Data for this task:
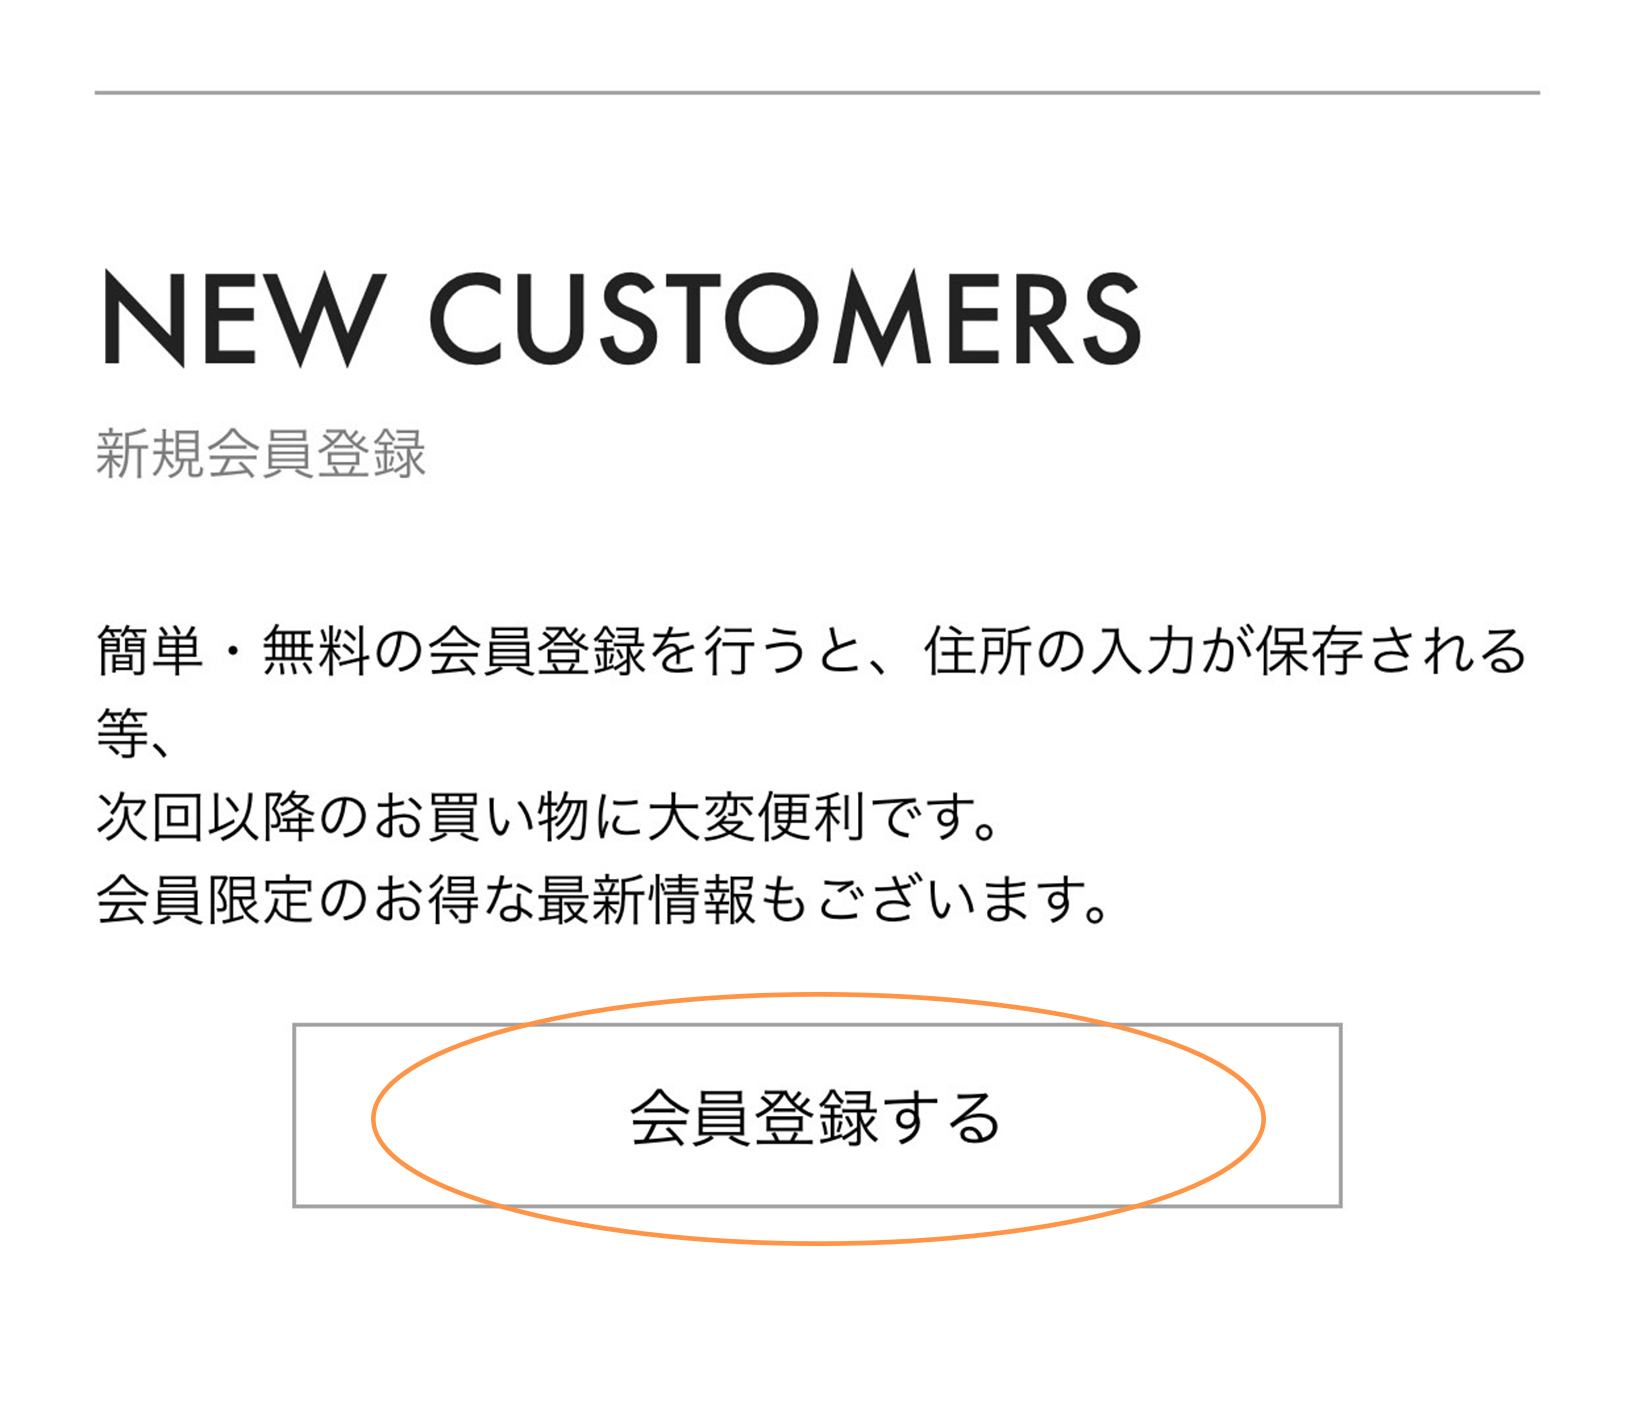Click the word 無料 in the description
This screenshot has height=1419, width=1634.
click(316, 651)
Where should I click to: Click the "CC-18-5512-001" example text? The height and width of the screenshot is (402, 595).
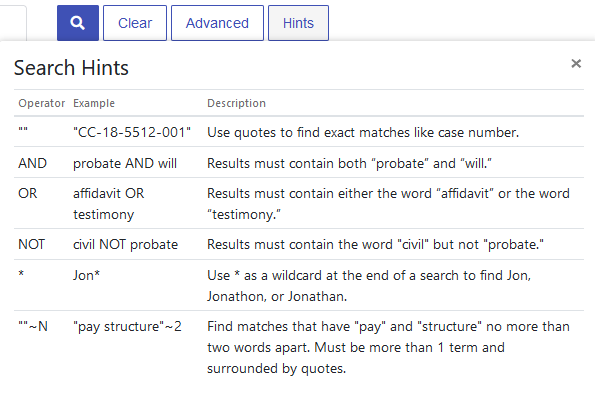pos(132,132)

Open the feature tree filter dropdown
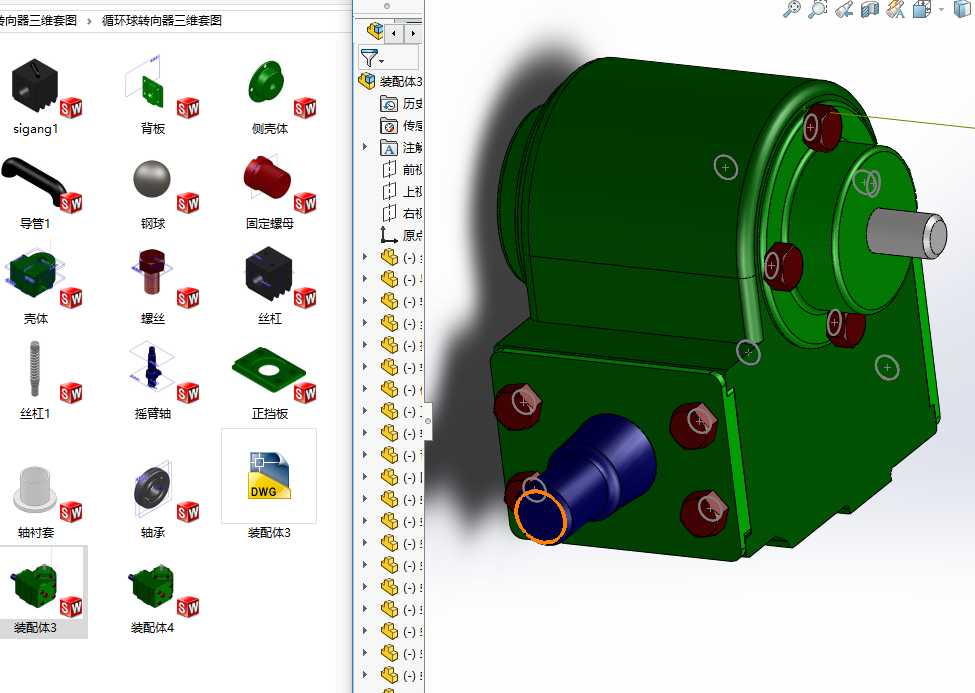pyautogui.click(x=372, y=58)
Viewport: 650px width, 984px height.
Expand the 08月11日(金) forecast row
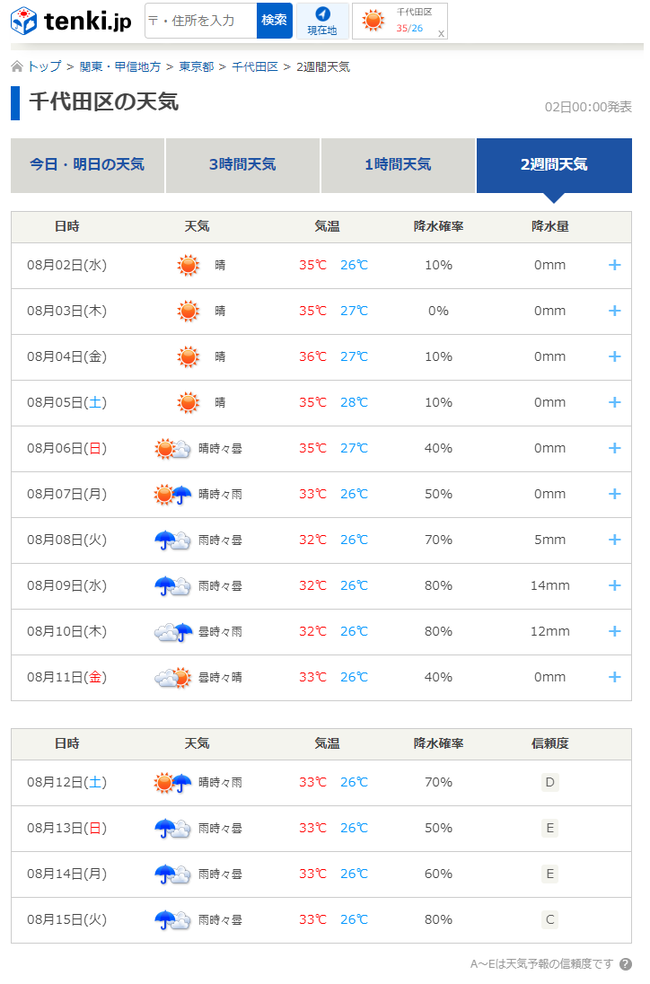coord(614,677)
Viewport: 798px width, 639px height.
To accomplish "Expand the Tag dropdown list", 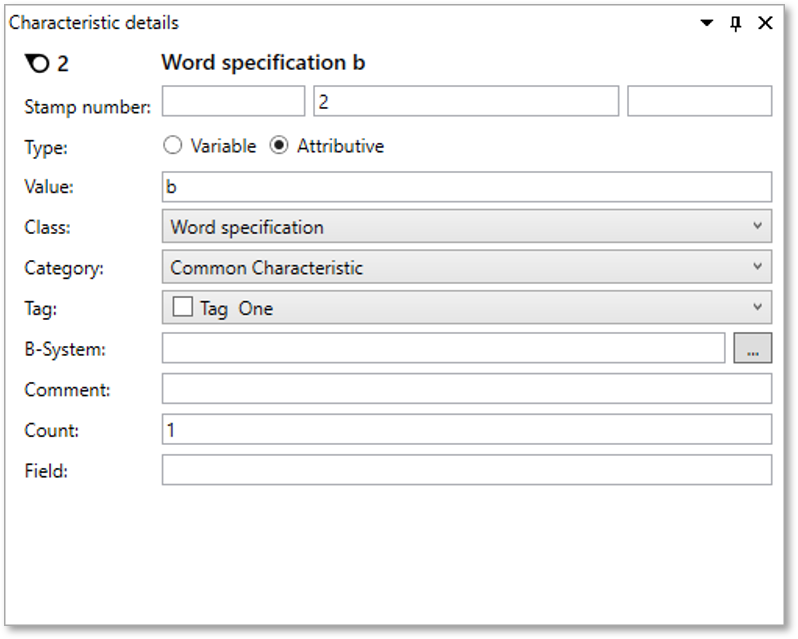I will coord(757,308).
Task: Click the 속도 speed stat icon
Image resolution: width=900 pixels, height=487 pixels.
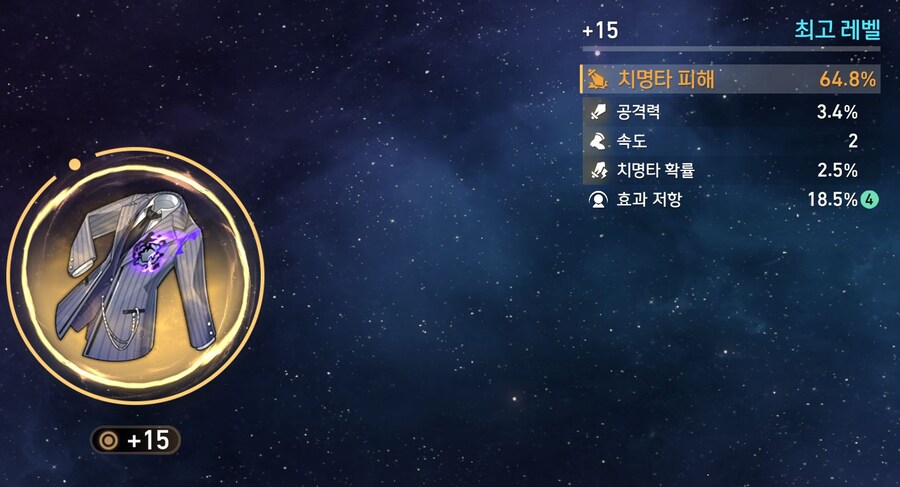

Exercise objective: Determine the number of lines in the listing that hold the word "Viewport", and supply that number and nothing further.

Written response: 2